Opinion
CV 08-1421-AC.
February 4, 2010
OPINION AND ORDER
Opinion and Order
Pursuant to Federal Rule of Civil Procedure ("Rule") 15(a) defendant U.S. Bank National Association ("U.S. Bank") seeks leave of court to amend its answer to add a foreclosure claim. Plaintiffs Roberta Kelly ("Kelly") and D. Lawrence Olstad ("Olstad") (collectively "Plaintiffs") have filed separate responses opposing U.S. Bank's motion to amend. The Court finds that Plaintiff's objections to the motion to amend are without merit. Accordingly, U.S. Bank's motion for leave to file an amended answer is GRANTED.
Procedural Background
On December 8, 2009, U.S. Bank filed its motion for leave to file an amended answer. On January 6, 2010, Plaintiffs filed separate responses opposing U.S. Bank's motion to amend. On January 20, 2010, U.S. Bank filed an affidavit in support of its motion for leave to file an amended answer. Plaintiffs were permitted to file a sur-reply by January 26, 2010.
Discussion
U.S. Bank seeks leave of court to amend its answer to add a foreclosure claim against Plaintiffs. Amendments to pleadings are governed by Rule 15(a), which provides: "A party may amend the party's pleading only by leave of court or by written consent of the adverse party; and leave shall be freely given when justice so requires." FED. R. CIV. P. 15(a). The court recognizes that leave to amend should be granted with "extreme liberality." Eminence Capital, LLC. v. Aspeon, Inc., 316 F.3d 1048, 1051 (9th Cir. 2003). The Ninth Circuit has held that a number of factors may bear on whether to grant leave to amend, such as: (1) prejudice to the non-moving party; (2) bad faith by the moving party; and (3) whether the amendment would be futile. Bowles v. Reade, 198 F.3d 752, 757-58 (9th Cir. 1999).
Plaintiffs originally filed this action in November 2008 in an effort to stop a nonjudicial foreclosure sale of Kelly's property.

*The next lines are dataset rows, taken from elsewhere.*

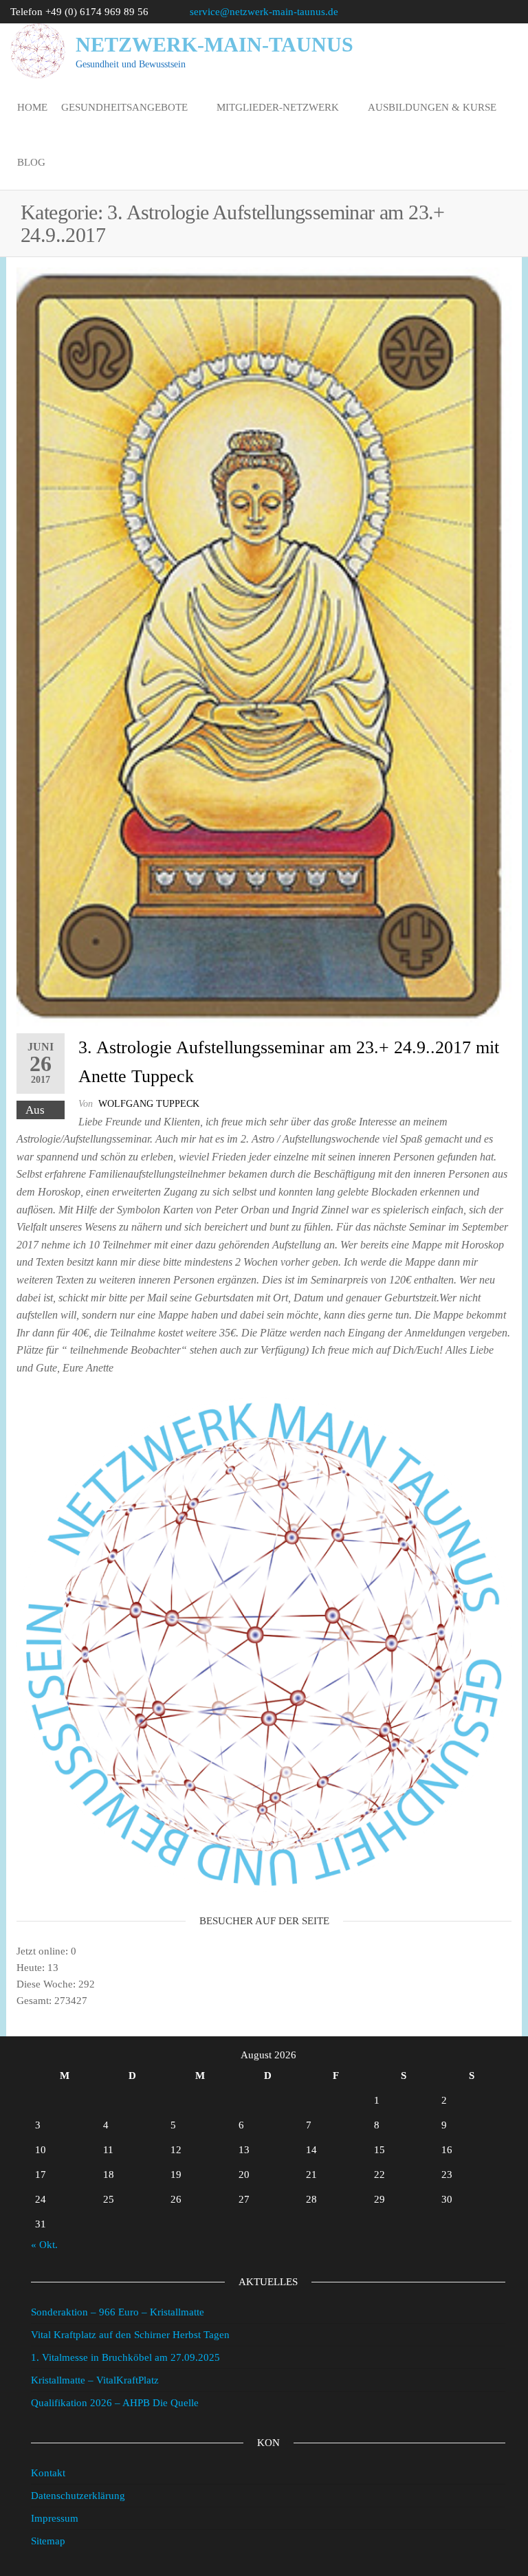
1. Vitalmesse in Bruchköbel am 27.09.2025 (125, 2357)
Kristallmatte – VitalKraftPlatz (95, 2380)
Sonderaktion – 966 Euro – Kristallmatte (117, 2312)
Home (32, 107)
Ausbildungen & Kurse (432, 107)
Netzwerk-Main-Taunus (214, 44)
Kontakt (48, 2472)
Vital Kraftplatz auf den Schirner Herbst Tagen (130, 2334)
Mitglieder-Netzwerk (278, 107)
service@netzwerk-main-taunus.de (264, 11)
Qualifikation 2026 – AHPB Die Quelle (115, 2402)
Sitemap (48, 2540)
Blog (31, 162)
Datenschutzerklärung (78, 2495)
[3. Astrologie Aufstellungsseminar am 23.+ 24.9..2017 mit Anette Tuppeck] (264, 646)
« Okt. (44, 2244)
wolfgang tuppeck (148, 1104)
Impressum (54, 2518)
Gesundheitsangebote (124, 107)
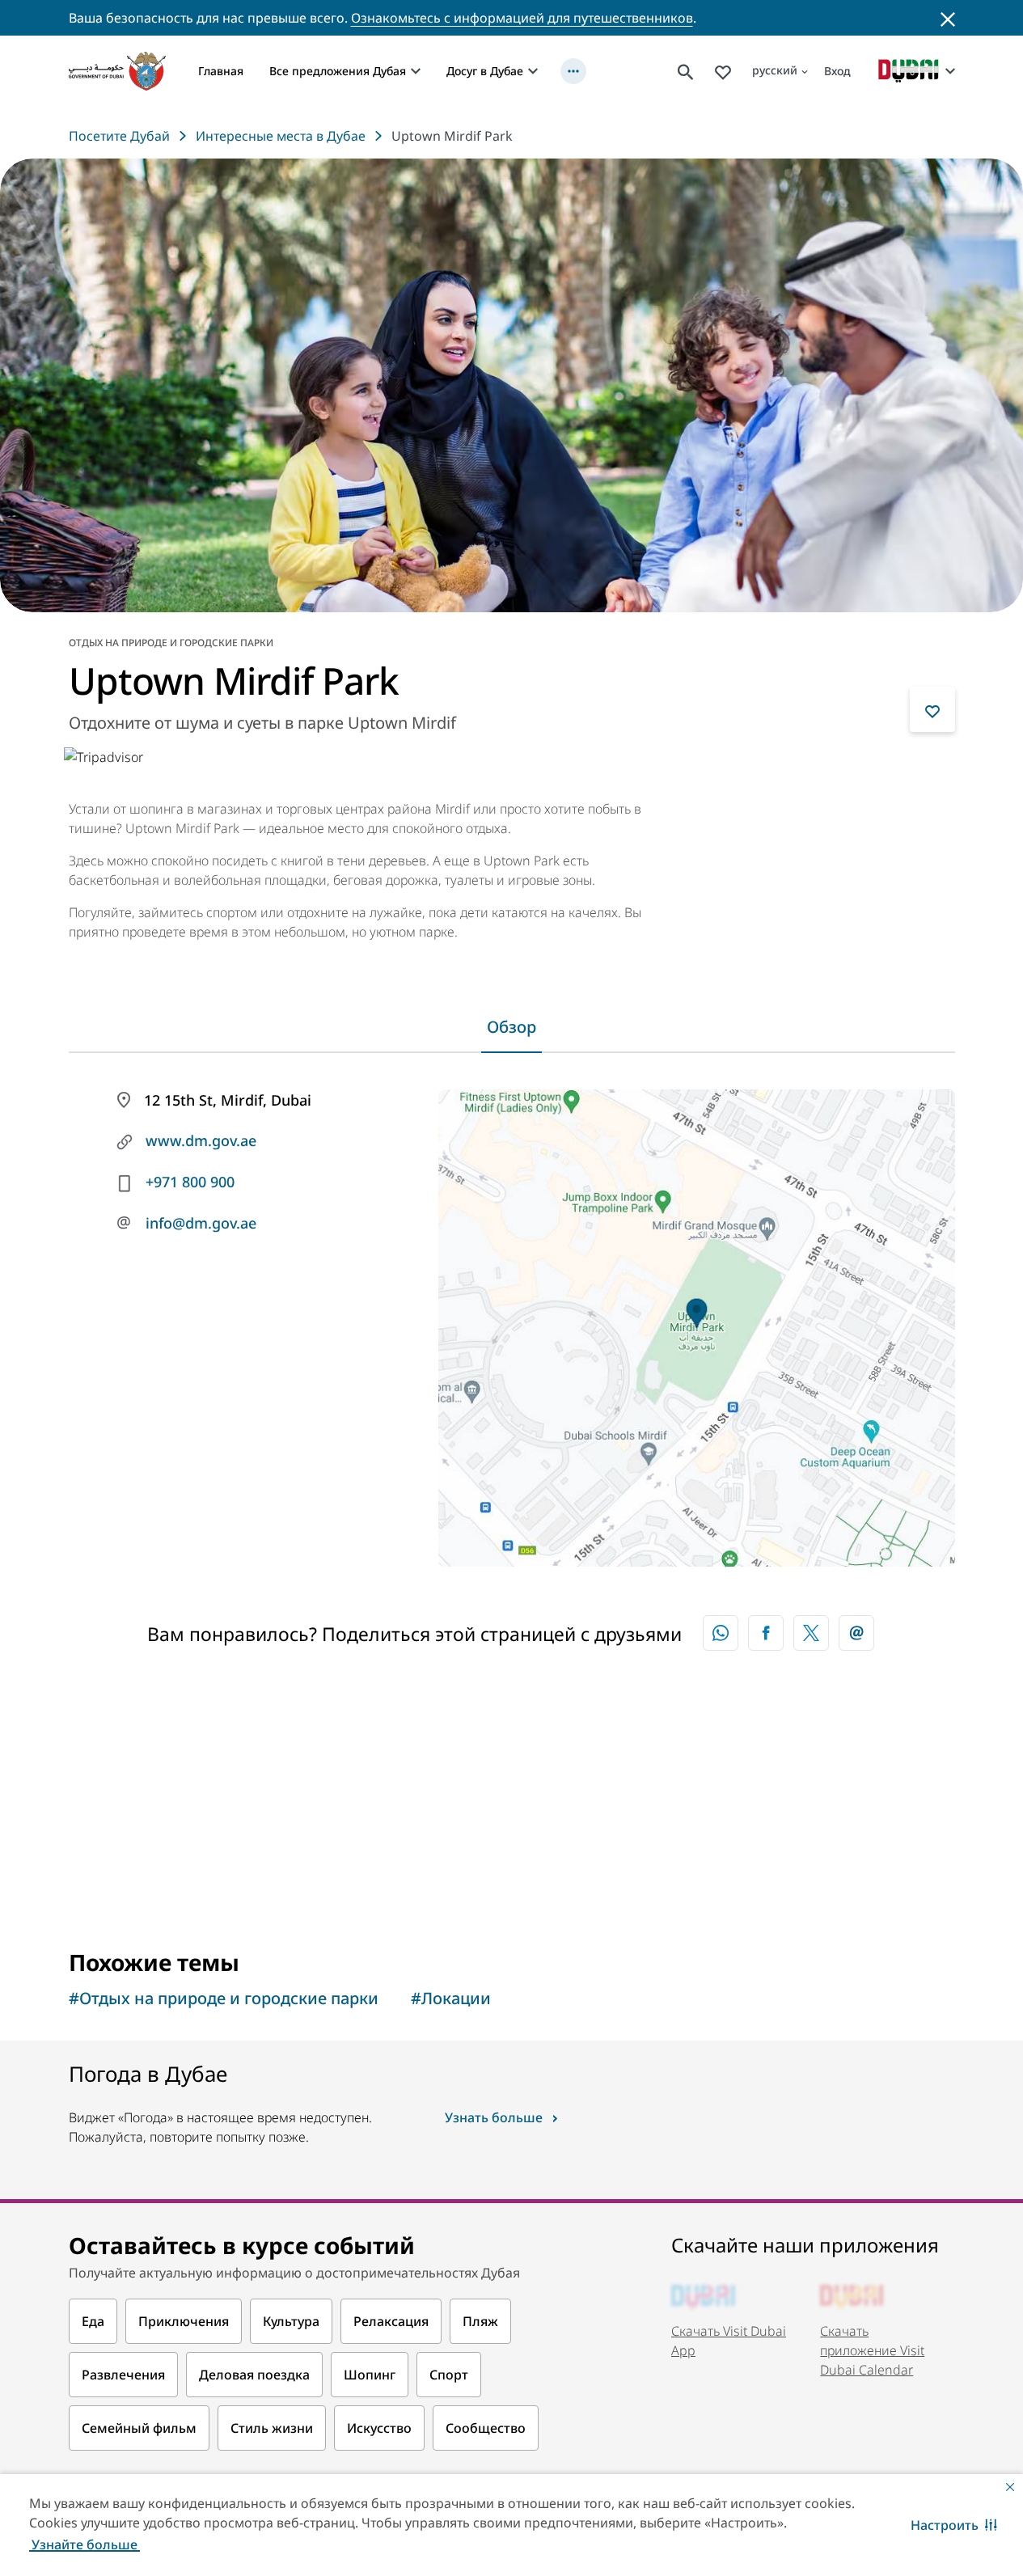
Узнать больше (494, 2117)
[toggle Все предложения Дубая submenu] (416, 71)
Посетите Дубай (119, 136)
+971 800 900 (190, 1181)
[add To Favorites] (932, 709)
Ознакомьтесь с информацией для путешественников (522, 18)
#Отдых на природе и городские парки (223, 1998)
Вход (837, 70)
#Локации (451, 1998)
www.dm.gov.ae (201, 1140)
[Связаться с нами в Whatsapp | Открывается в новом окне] (720, 1633)
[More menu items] (573, 71)
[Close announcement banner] (948, 17)
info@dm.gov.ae (201, 1223)
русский (774, 70)
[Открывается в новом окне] (766, 1633)
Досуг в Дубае (484, 70)
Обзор (511, 1027)
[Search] (685, 71)
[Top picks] (723, 70)
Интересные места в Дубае (281, 136)
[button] (954, 2525)
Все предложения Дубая (337, 70)
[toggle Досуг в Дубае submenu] (533, 71)
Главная (220, 70)
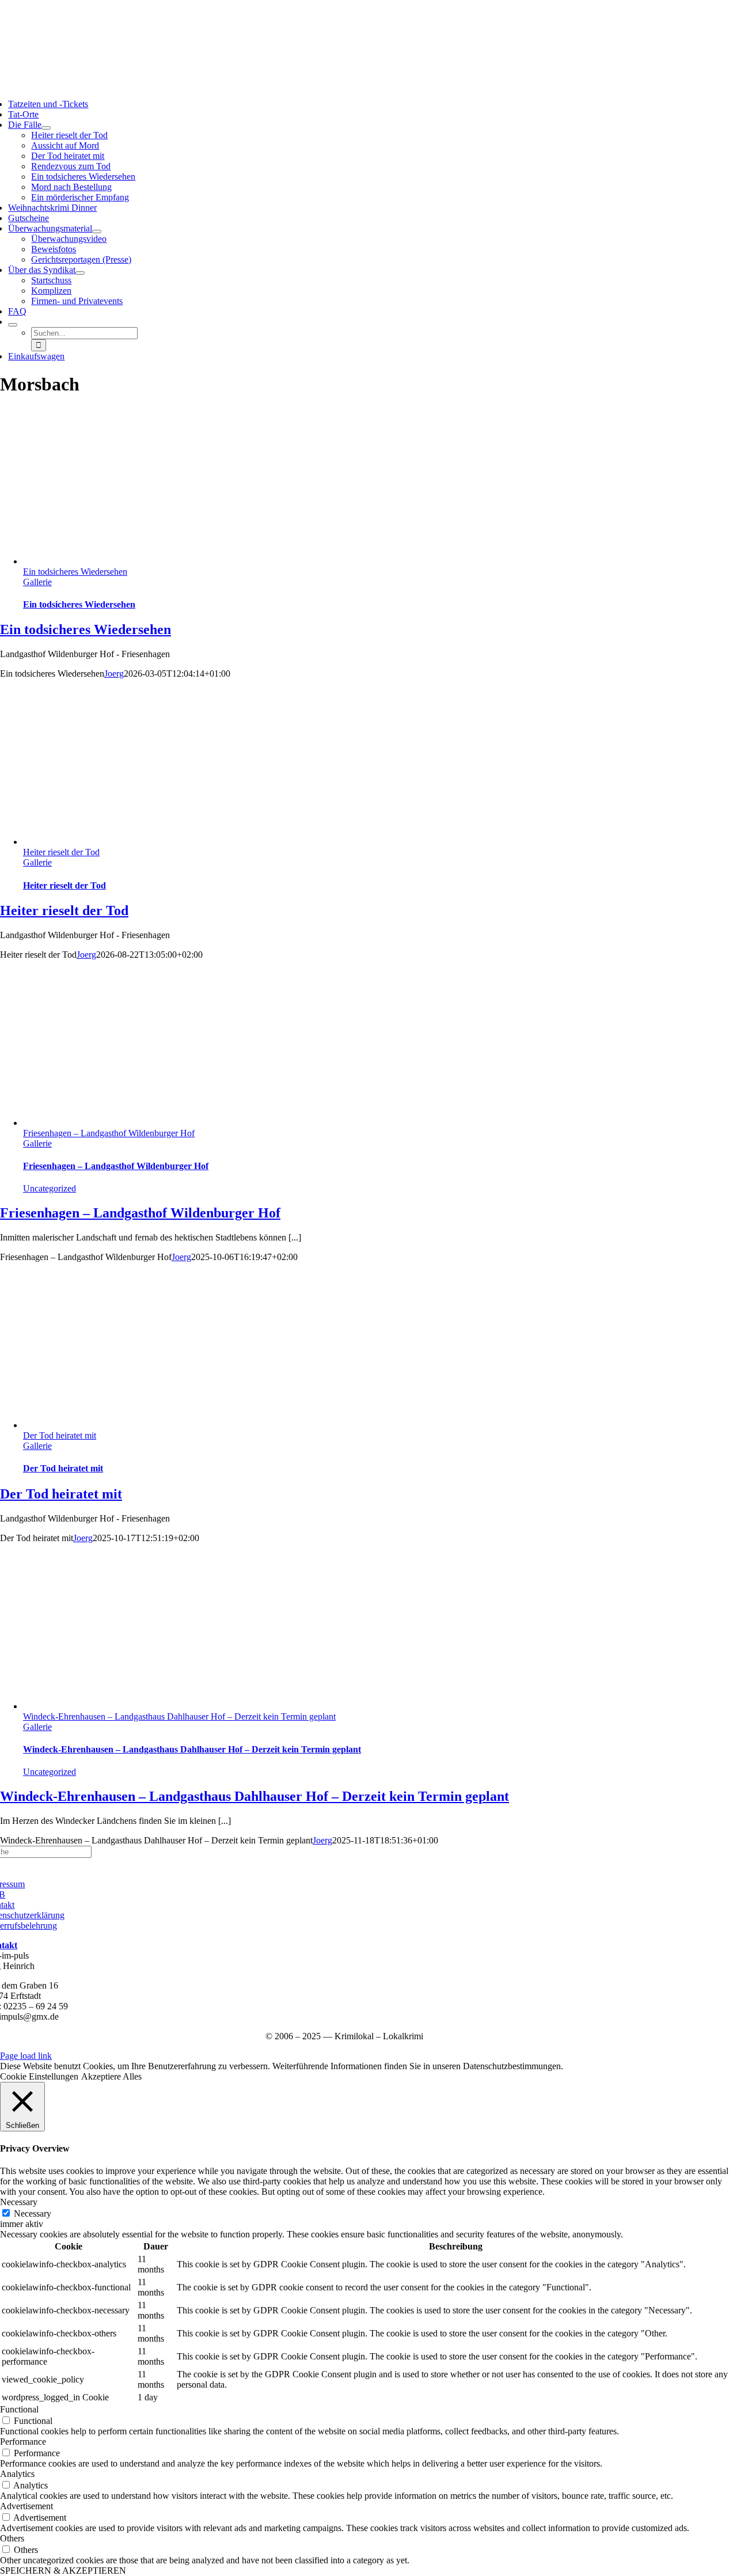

U.S. Bank agreed to halt sale after Kelly paid a portion of the delinquency on her loan and again started making mortgage payments. (Bennett Declaration ("Decl.") ¶ 2.) However, Kelly failed to make any payments on the loan after August 2009. (Bennett Decl. ¶ 2.) Since Kelly has asserted claims relating to the loan and is in default under the. loan documents, U.S. Bank has requested leave to amend its answer to file a foreclosure counterclaim and, thus, resolve all issues regarding the loan in this action.
Plaintiffs argue that the motion should be denied for two reasons. First, Plaintiffs argue that U.S. Bank has not alleged the statutory basis for judicial foreclosure in its amended answer. (Plaintiffs Opposition ("Pl.'s Opp'n") ¶ 2.) Second, Plaintiffs argue that U.S. Bank's allegation that it has no "adequate remedy at law" is inaccurate, and argue, in essence, that U.S. Bank does have an adequate legal remedy as evidence that it previously instituted a nonjudicial foreclosure proceeding. Id.
U.S. Bank contends that its proposed amendment is not sought in bath faith, is not futile, and would not prejudice plaintiffs. U.S. Bank's alleged purpose of the amendment is to allow it to exercise its remedies under the loan documents and Oregon law. (Defendant's Memorandum in Support ("Def.'s Mem. Supp.") ¶ 3.) Further, U.S. Bank states it has not previously asked the court for leave to file an amended answer because Kelly was making mortgage payments and the Bank agreed to participate in a settlement conference. Id. Thus, once Kelly stopped making payments, U.S. Bank decided to no longer negotiate with Kelly to avoid foreclosure and now wishes to assert its counterclaim. Id.
It is well-settled law that a liberal standard is applied to motions for leave to amend, that application constrained only where the amendment is prejudicial, in bad faith, or futile. However, Plaintiffs do not argue that this amendment implicates any of these three factors. Plaintiffs raise substantive defenses to the foreclosure counterclaim, but merit-based objections to proposed amendments are not a valid basis for opposing a motion to amend. Therefore, none of these three factors apply if Plaintiffs leave to amend is granted.
Conclusion
For the reasons stated, U.S. Bank's motion for leave to file an amended answer is GRANTED.